* ФРАГМЕНТ ТЕКСТА *
------------------------------------
— То есть частные — как бы второй эшелон?
— Только потому, что они лимитированы возможностью назначать препараты и методы по ОМС. Им выделяется определенный объем, и в рамках него они не второй эшелон, а даже первый, потому что за те же деньги, скажем, ОМС пациент получает условия, возможно, не лучшие в плане лечения, но комфортнее. Но когда заканчиваются эти объемы ОМС, они становятся вторым эшелоном, так как они не могут предоставить всю помощь согласно стандартам — пациенты вынуждены платить за это. Но я думаю, что в будущем частную онкологию в России надо развивать, потому что она в России возьмет на себя большую нагрузку. Государство должно делиться государственными деньгами с государственными клиниками и частными, ведь в частные клиники полностью вкладывается инвестор, а это очень дорого. Один аппарат КТ может приближаться к миллиону долларов. Инвестор сам вкладывается, государству не надо тратить на это деньги. А количество пациентов, как мы уже поговорили, сильно возрастет уже в ближайшем будущем. И государственные клиники просто не смогут справиться с этим объемом — соответственно, нагрузку надо разделить. Если возьмем, например, другие страны — в США это только частные клиники, которые работают по страховкам, условно по тому же ОМС, и проблем нет. В европейских странах — фифти-фифти, но частный сектор преобладает. Не стоит этого бояться.
------------------------------------
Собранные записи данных
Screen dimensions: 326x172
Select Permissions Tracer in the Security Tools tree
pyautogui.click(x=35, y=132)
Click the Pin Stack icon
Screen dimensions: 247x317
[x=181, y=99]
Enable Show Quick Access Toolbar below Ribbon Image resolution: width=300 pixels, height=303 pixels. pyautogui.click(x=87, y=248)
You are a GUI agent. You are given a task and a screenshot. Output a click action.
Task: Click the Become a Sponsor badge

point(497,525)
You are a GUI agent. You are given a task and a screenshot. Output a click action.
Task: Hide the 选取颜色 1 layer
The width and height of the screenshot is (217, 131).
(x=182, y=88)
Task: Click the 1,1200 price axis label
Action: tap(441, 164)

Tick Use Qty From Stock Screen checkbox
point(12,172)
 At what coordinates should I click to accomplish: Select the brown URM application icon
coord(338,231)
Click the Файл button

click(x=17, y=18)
------------------------------------
Ответьте по фрагменту о частной онкологии:
(a) К какой сумме может приближаться стоимость одного аппарата КТ?
(b) Какие клиники работают в США и по какому принципу?
(c) Каково соотношение частного и государственного сектора в европейских странах?
Данные здесь не понадобятся.

(a) К миллиону долларов.
(b) Только частные клиники, работающие по страховкам.
(c) Примерно поровну («фифти-фифти»), но частный сектор преобладает.